Drawing # 2 - Hedgehohog. I remember how we did this drawing with my mother, she showed me how to work with watercolors. This one I drew in 1971 when I was 5 y.o. When I was five I had my first competition in drawing on the pavement and won the first prize. As a child, I loved reading books with paintings of great artists and anatomy books. I drew a lot of portraits of people.
Drawing #3 - Father. I drew this portrait of my father in 1977 when I was 11 y.o.
I received my initial artistic training under my father, Valery Nenazhivin, a professional sculptor, and my mother, Nina Nenazhivina, an art enthusiast. In 1985, I received my Bachelor of Fine Arts from Vladivostok College for the Arts.I experimented, curated exhibitions, made photographs, performance, installations, painted pictures.

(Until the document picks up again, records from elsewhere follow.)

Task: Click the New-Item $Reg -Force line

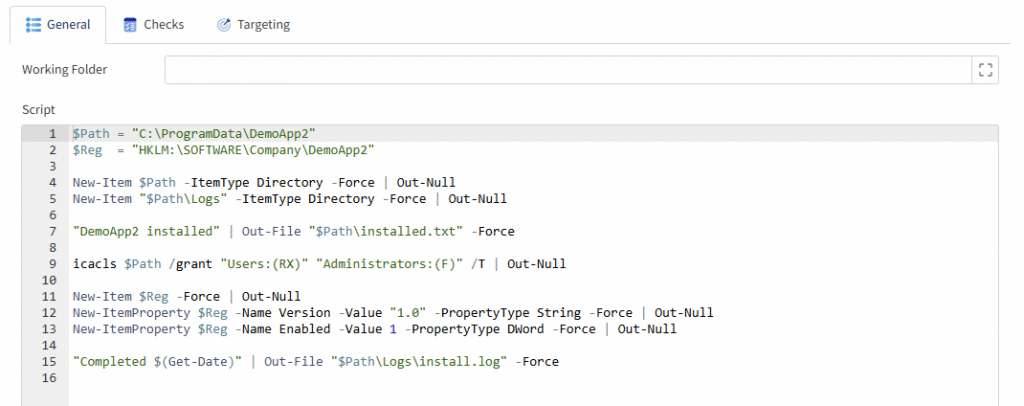Action: point(187,297)
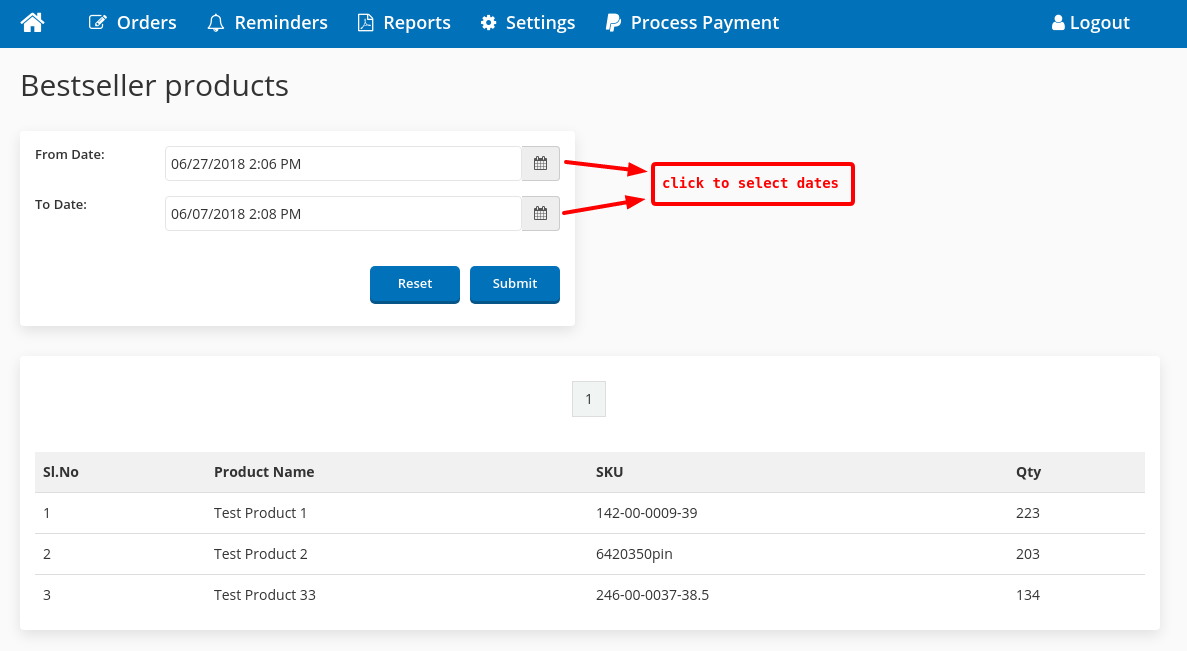Go to the Reports menu item
1187x651 pixels.
[416, 23]
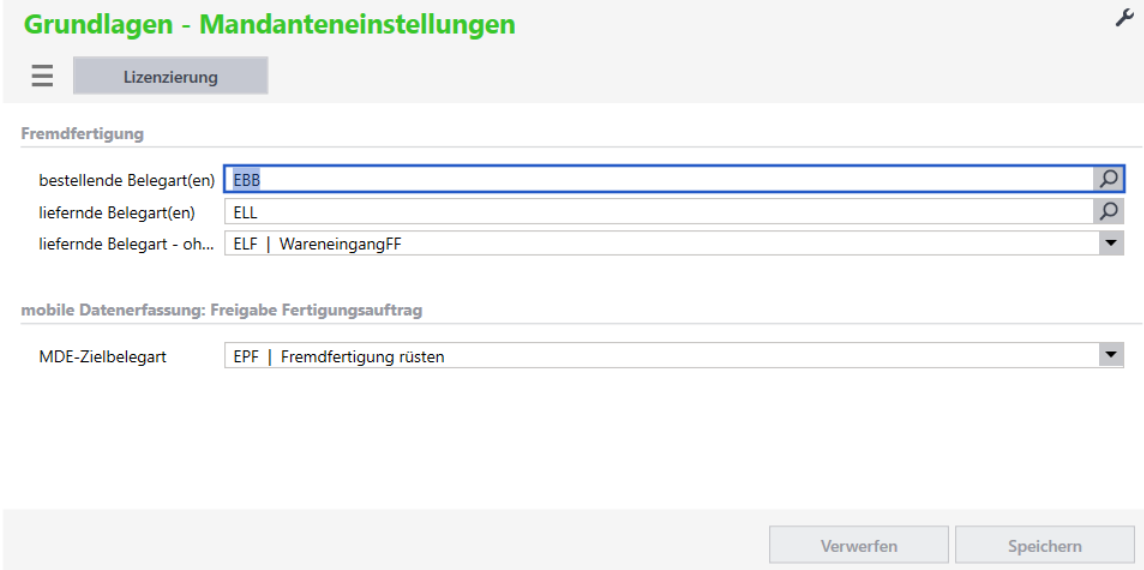Viewport: 1144px width, 570px height.
Task: Click the Grundlagen - Mandanteneinstellungen title
Action: coord(269,24)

I work in all mediums, but daily practice has reassured me that ink and paper are my most suitable media. Each thing created in this world has its name and purpose, and if I have to choose a name that would unite all of the pieces of my work into one whole, I will name it chronicle. The reason driven by my work is that I genuinely enjoy the process, the outcome, and the feedback I get. For many years I have drawn the world I live in, and I continue. I pull it as I see, feel and understand it. The images in my works are born from a combination of these factors. In other words, I do not come up with pictures and plots; these images are a product of this world. To some, figures and objects from my drawings may be fantasy, but this is only a point in the extent to which many factors intersect and form a "thoughtform." The aesthetics of images and objects, their definite sequential arrangement, create a particular philosophical aspect of the drawing. My work is a friend and partner, it will "talk" to you, and you will discover new facets in it with each new sight.